======== DATASET CONTENT
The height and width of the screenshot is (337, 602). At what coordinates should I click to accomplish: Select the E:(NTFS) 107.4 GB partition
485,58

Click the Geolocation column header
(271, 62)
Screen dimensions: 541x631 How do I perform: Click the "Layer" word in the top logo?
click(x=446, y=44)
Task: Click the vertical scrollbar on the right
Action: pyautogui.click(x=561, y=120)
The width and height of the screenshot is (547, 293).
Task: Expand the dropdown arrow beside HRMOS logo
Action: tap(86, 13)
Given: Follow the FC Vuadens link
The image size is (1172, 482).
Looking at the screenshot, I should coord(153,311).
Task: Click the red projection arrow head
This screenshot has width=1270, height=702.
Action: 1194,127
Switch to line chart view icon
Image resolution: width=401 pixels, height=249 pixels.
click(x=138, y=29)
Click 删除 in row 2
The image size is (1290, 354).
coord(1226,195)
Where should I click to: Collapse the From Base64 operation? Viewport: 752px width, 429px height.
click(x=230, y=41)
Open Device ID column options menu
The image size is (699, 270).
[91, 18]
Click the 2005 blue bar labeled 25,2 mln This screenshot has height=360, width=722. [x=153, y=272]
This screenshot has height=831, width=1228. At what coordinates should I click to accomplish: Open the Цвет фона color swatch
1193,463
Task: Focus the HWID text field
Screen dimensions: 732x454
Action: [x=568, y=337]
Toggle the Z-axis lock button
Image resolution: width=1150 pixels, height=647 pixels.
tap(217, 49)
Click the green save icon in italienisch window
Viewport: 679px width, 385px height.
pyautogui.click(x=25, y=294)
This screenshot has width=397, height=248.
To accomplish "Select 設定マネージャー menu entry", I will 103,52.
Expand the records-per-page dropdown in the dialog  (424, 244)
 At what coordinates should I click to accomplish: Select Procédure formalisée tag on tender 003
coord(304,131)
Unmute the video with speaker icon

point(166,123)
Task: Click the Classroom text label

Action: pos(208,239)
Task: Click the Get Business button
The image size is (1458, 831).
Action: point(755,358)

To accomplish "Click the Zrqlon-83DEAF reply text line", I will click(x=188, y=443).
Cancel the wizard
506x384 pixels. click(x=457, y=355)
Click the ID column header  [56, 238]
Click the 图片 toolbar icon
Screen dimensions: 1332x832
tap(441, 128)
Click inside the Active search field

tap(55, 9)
================
- **WHAT YOU SHOULD DO**:
What is needed is the number of lines in the records that contain the string "will", stated with nothing else.

- **ANSWER FOR THE TASK**:
2